## Task details
Though the records contain pictures, copy none of them; repeat exactly the lines from the one with "Task: Select the Account 2 simpleoswllt tab" to the end.

## Task material
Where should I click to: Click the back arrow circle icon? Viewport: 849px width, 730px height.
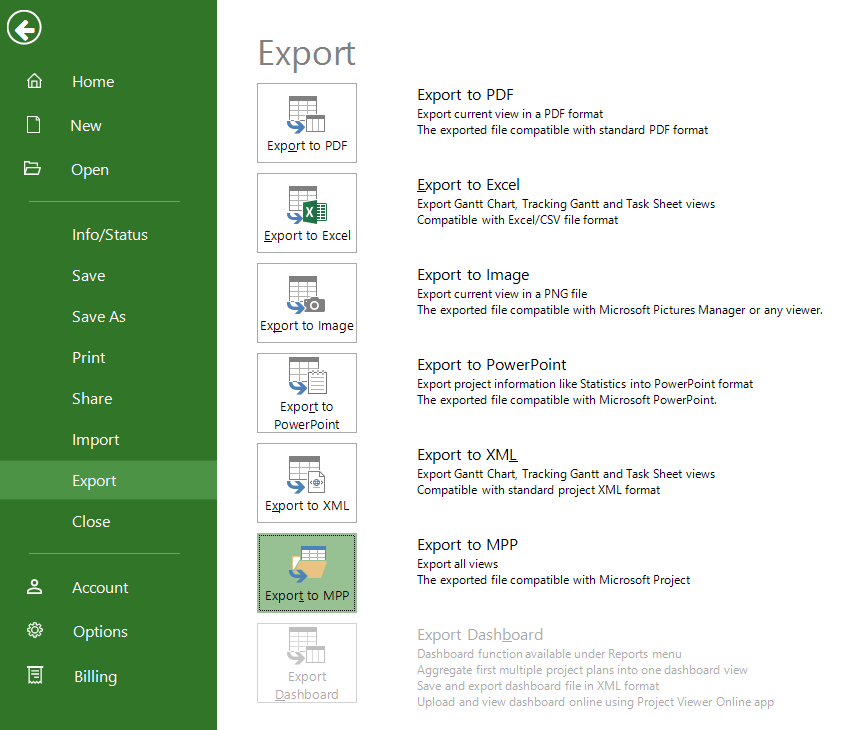point(24,28)
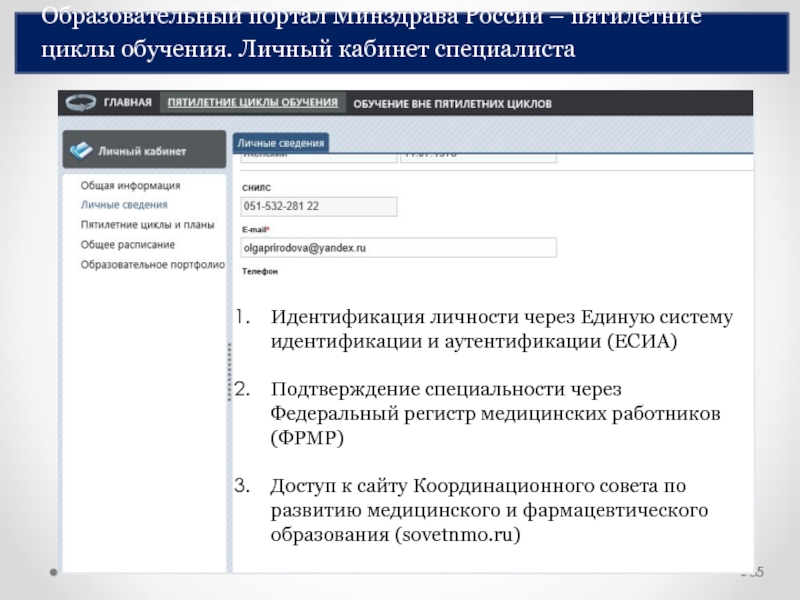Click the slide title heading text

coord(370,35)
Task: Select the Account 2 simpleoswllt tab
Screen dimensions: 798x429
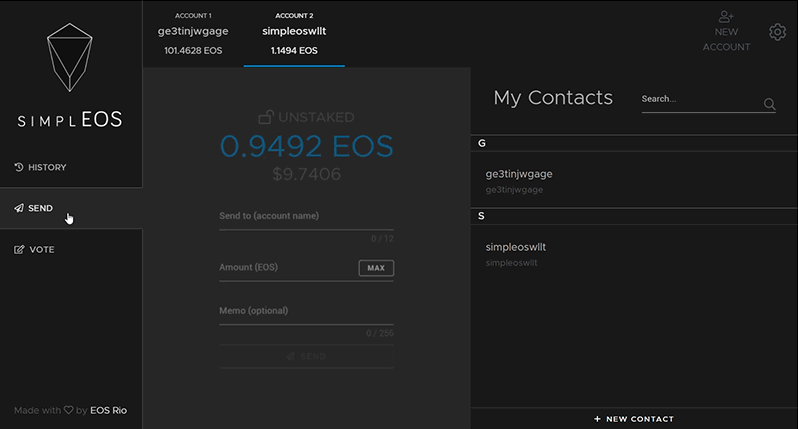Action: (294, 34)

## Answer below
Task: Select the Account 2 simpleoswllt tab
Screen dimensions: 798x429
Action: (294, 34)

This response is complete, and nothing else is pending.